French actor, comedian, and circus entrepreneur

Jean Richard (18 April 1921 – 12 December 2001) was a French actor, comedian, and circus entrepreneur. He is best remembered for his role as Georges Simenon's Maigret in the eponymous French television series, which he played for more than twenty years, and for his circus activities.

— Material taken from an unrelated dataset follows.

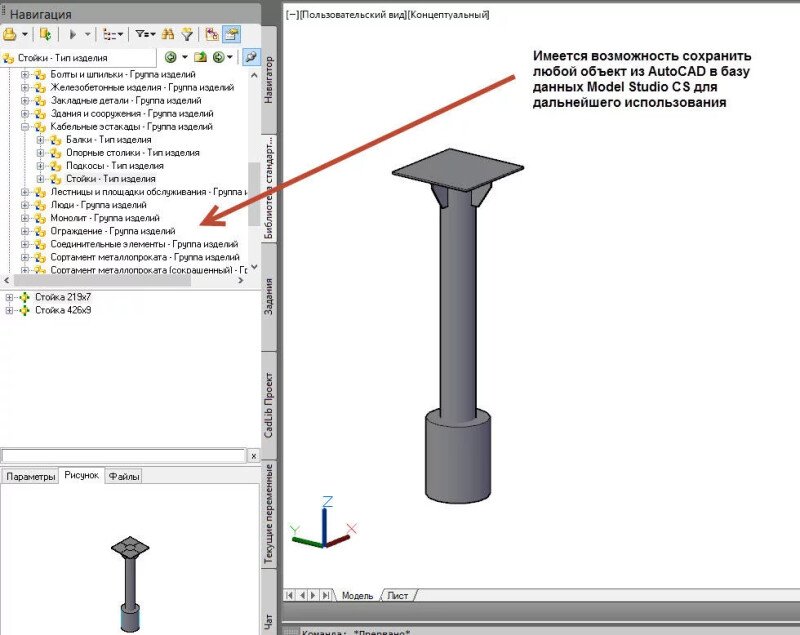Click the open folder icon in the navigation row
Image resolution: width=800 pixels, height=635 pixels.
203,57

Richard was born in Bessines, Deux-Sevres. In the 1970s–1980s, he owned and managed three major circuses, two theme parks near Paris, La Mer de Sable and La Vallée des Peaux-Rouges, and a private zoo, Ermenoville Zoo, at his property in Ermenonville, Oise. He died on 12 December 2001 in Senlis, aged 80.

==Filmography==

- 1947: Six heures à perdre (directed by Alex Joffé Jean Lévitte) – Le sergent de ville
- 1949: Mission in Tangier (directed by André Hunebelle) – Le président
- 1949: I Like Only You – Un passager de l'avion
- 1950: King Pandora (directed by André Berthomieu) – Quichenette
- 1950: Adémaï au poteau-frontière (directed by Paul Colline)
- 1951: The King of the Bla Bla Bla – Jacques
- 1951: Bernard and the Lion (directed by Robert Dhéry) – Le brigadier
- 1951: Le passage de Vénus
- 1952: Le Costaud des Batignolles (directed by Guy Lacourt) – L'inspecteur de police
- 1952: The Seven Deadly Sins – Le paysan (segment "Gourmandise, La / Gluttony")

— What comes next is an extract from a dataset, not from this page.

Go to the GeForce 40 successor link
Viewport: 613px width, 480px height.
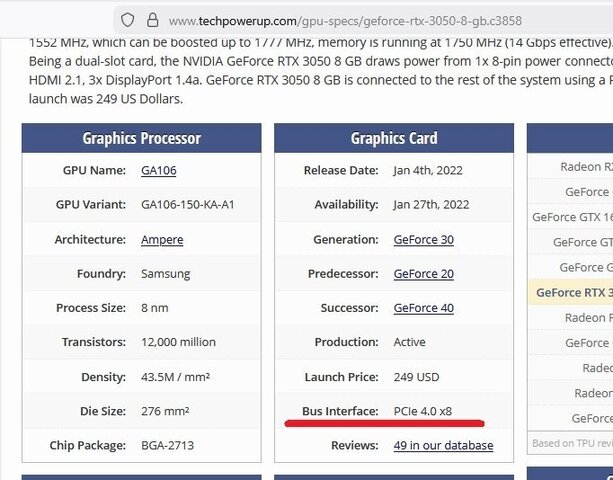[x=423, y=308]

- 1952: La Demoiselle et son revenant (directed by Marc Allégret) – Ricard
- 1952: Drôle de noce (directed by Léo Joannon) – Joseph Bonhomme
- 1953: Deux de l'escadrille (directed by Maurice Labro) – Pierre Dourdan – dit 'Saucisse'
- 1953: Wonderful Mentality (directed by André Berthomieu) – Honoré Bonvalet
- 1953: Week-end à Paris (directed by Gordon Parry)

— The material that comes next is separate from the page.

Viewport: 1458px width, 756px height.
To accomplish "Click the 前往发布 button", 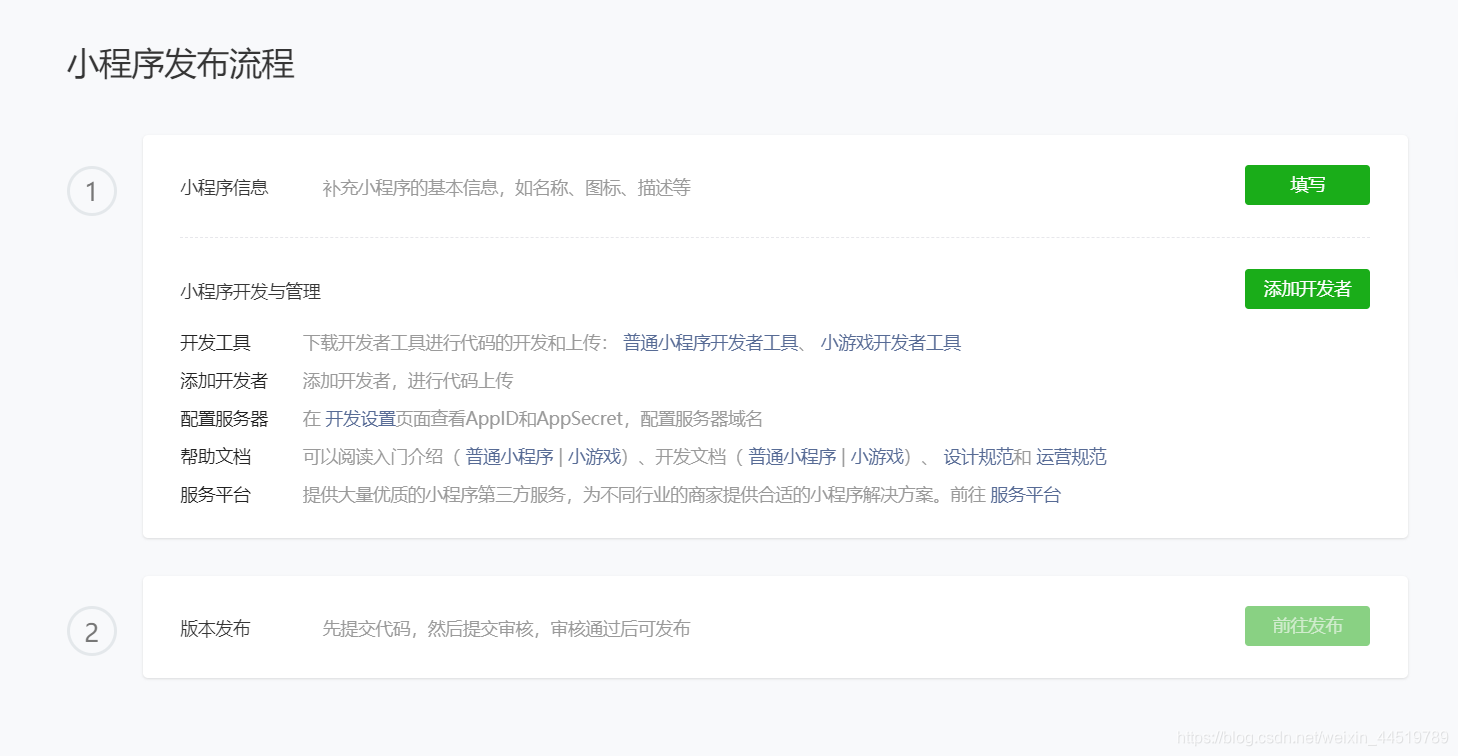I will click(x=1307, y=626).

- 1953: His Father's Portrait (directed by André Berthomieu) – Paul
- 1953: Cinema d'altri tempi – Pasquale
- 1954: Royal Affairs in Versailles (directed by Sacha Guitry) – Du Croisy / Tartuffe
- 1954: Service Entrance (directed by Carlo Rim) – Jules Béchard
- 1954: Scènes de ménage – Des Rillettes
- 1954: The Cheerful Squadron – Il soldato Laperrine
- 1954: Les Deux font la paire (directed by André Berthomieu) – Achille Baluchet
- 1954: Casta Diva (directed by Carmine Gallone) – Domenico Fiorillo
- 1955: Chéri-Bibi (directed by Marcello Pagliero) – Chéri-bibi / Maxime du Touchais
- 1955: Madelon (directed by Jean Boyer) – Antoine Pichot
- 1955: Elena and Her Men (directed by Jean Renoir) – Hector
- 1956: La vie est belle – L'employé
- 1956: Short Head (directed by Norbert Carbonnaux) – Ferdinan Galiveau, éleveur de volailles à Parthenay
- 1957: Nous autres à Champignol (directed by Jean Bastia) – Claudius Binoche
- 1957: The Bear's Skin (directed by Claude Boissol) – Commissaire Étienne Ledru
- 1957: C'est arrivé à 36 chandelles – Jean Richard (uncredited)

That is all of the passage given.